(ABOUT THIS TASK) Go through the data line by line. Copy each one holding the string "agent".

(Stored data)
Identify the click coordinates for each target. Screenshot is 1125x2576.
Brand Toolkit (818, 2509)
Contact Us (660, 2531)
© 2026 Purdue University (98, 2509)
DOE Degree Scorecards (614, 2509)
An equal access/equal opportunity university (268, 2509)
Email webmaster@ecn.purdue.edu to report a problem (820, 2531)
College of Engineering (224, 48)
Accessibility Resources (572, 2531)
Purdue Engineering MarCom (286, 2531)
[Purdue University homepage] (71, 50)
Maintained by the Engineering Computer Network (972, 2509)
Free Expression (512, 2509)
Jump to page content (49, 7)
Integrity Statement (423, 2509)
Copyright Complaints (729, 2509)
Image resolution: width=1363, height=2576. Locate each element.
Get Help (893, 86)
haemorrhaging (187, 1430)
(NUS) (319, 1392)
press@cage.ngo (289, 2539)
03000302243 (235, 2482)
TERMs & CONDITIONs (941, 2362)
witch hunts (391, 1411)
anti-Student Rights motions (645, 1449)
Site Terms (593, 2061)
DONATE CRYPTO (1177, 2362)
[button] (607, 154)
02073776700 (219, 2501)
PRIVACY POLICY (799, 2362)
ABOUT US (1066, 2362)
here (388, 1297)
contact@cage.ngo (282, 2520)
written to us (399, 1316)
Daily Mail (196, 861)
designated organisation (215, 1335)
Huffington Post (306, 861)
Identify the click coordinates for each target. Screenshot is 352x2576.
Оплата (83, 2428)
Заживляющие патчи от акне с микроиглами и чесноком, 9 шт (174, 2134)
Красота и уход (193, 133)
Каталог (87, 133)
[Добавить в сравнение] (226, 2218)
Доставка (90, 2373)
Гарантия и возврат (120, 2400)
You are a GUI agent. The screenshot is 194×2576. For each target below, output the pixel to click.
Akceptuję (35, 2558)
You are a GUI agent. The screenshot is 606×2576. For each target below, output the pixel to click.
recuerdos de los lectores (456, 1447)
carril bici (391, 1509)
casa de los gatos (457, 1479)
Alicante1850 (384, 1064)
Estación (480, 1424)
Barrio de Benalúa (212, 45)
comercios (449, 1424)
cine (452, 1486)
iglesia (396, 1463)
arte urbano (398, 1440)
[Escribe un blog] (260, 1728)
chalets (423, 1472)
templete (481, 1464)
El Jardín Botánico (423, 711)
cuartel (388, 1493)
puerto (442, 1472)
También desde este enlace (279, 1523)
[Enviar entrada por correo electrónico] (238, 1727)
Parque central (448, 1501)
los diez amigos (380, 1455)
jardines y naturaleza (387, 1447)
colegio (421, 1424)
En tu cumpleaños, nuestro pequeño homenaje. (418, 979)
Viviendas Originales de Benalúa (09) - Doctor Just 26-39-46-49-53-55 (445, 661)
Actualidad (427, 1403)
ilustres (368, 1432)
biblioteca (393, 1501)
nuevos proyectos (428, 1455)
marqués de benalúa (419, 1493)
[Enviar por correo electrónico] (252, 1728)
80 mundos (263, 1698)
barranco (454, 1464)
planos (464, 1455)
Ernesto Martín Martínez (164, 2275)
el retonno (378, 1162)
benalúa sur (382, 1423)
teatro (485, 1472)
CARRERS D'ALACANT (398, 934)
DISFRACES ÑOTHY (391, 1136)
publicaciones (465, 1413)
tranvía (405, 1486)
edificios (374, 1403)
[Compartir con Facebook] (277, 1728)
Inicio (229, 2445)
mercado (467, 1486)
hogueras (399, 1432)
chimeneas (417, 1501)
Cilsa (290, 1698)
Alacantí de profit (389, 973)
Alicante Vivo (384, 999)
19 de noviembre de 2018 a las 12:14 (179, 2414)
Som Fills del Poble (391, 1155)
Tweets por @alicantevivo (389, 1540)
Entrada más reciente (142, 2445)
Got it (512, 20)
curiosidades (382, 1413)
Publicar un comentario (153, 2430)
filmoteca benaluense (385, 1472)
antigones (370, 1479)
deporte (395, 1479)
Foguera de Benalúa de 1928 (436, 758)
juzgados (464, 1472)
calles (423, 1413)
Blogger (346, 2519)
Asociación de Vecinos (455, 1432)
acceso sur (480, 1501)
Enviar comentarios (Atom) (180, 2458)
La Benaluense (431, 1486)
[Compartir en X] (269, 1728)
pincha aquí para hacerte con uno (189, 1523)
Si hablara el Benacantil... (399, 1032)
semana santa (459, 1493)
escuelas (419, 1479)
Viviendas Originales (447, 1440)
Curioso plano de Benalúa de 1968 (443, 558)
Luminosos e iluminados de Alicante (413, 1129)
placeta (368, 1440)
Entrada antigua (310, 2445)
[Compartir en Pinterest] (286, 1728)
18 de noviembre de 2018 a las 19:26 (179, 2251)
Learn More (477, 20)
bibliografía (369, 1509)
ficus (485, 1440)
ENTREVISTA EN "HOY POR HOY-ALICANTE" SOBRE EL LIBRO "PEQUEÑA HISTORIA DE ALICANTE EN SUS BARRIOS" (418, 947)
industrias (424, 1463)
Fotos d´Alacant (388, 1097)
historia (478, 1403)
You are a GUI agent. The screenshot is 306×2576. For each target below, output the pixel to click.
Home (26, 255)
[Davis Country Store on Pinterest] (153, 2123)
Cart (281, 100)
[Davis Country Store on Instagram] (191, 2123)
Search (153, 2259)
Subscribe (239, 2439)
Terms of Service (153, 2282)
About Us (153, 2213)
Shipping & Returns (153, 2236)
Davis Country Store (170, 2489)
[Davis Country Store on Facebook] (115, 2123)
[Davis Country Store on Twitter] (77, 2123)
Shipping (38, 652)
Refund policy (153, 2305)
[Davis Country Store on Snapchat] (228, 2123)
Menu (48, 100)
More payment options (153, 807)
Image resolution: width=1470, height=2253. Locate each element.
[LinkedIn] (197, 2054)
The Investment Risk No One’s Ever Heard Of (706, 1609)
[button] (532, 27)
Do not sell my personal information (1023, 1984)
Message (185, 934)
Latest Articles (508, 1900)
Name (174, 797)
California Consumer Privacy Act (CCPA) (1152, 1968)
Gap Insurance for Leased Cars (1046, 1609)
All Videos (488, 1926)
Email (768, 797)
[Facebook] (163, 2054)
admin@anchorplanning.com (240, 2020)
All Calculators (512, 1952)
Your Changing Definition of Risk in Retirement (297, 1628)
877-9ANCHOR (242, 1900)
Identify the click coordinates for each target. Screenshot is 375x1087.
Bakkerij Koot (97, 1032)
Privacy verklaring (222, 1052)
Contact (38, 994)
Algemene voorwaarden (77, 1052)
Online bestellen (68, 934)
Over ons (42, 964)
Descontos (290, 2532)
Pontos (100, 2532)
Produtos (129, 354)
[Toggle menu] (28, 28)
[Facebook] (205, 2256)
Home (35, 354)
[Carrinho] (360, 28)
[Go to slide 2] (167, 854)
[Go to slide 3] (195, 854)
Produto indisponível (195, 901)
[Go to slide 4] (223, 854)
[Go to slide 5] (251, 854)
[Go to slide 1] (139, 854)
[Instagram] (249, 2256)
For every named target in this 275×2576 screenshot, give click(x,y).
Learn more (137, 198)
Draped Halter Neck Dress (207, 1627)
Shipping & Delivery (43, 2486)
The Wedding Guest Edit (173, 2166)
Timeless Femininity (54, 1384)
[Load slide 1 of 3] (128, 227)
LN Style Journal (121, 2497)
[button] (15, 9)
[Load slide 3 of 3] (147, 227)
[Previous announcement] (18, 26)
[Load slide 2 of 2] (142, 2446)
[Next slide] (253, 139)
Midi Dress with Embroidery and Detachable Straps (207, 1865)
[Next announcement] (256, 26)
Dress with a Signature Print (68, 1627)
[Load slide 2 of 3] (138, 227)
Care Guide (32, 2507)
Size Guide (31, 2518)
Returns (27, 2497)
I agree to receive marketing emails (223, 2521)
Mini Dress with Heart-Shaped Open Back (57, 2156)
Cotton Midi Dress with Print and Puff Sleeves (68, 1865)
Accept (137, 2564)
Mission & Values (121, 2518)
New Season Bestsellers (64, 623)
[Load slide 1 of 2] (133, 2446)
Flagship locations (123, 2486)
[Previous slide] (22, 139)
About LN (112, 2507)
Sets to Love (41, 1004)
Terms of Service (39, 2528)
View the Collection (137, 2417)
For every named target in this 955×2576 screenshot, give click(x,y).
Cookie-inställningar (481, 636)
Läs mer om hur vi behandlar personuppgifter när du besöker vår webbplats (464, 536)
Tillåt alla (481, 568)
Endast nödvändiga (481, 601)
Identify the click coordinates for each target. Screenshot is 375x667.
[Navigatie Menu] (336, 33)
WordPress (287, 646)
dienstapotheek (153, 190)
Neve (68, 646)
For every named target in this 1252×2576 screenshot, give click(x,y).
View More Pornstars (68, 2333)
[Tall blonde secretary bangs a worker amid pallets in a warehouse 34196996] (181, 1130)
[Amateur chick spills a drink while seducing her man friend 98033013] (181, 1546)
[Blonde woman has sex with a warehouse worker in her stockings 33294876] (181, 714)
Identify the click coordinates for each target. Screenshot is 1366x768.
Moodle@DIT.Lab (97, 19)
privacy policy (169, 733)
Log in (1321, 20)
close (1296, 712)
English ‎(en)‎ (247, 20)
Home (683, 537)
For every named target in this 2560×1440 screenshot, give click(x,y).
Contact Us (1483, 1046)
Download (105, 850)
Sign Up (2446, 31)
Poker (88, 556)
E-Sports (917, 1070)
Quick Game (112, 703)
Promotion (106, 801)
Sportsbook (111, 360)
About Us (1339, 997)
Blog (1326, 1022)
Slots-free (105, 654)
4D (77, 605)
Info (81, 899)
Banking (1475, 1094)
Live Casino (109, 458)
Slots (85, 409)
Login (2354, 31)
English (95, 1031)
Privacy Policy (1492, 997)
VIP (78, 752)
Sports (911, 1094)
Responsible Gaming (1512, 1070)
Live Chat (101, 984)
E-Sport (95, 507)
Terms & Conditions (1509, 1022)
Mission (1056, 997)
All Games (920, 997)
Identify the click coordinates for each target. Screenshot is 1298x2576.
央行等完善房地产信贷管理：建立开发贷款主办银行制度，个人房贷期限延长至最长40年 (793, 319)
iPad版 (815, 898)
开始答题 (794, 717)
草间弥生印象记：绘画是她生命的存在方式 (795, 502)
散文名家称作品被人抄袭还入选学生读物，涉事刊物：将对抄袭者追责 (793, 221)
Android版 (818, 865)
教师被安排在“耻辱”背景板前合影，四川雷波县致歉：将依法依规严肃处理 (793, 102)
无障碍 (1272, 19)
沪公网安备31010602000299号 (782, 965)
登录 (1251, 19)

(EXERCISE RESULT)
You are a GUI agent. The screenshot is 194×2576. For each target below, output the pixel to click.
You are a GUI agent. The screenshot is 606×2576. For each target below, output the pixel to click.
You are a GUI agent. The screenshot is 306×2576. For each target below, output the pixel to click.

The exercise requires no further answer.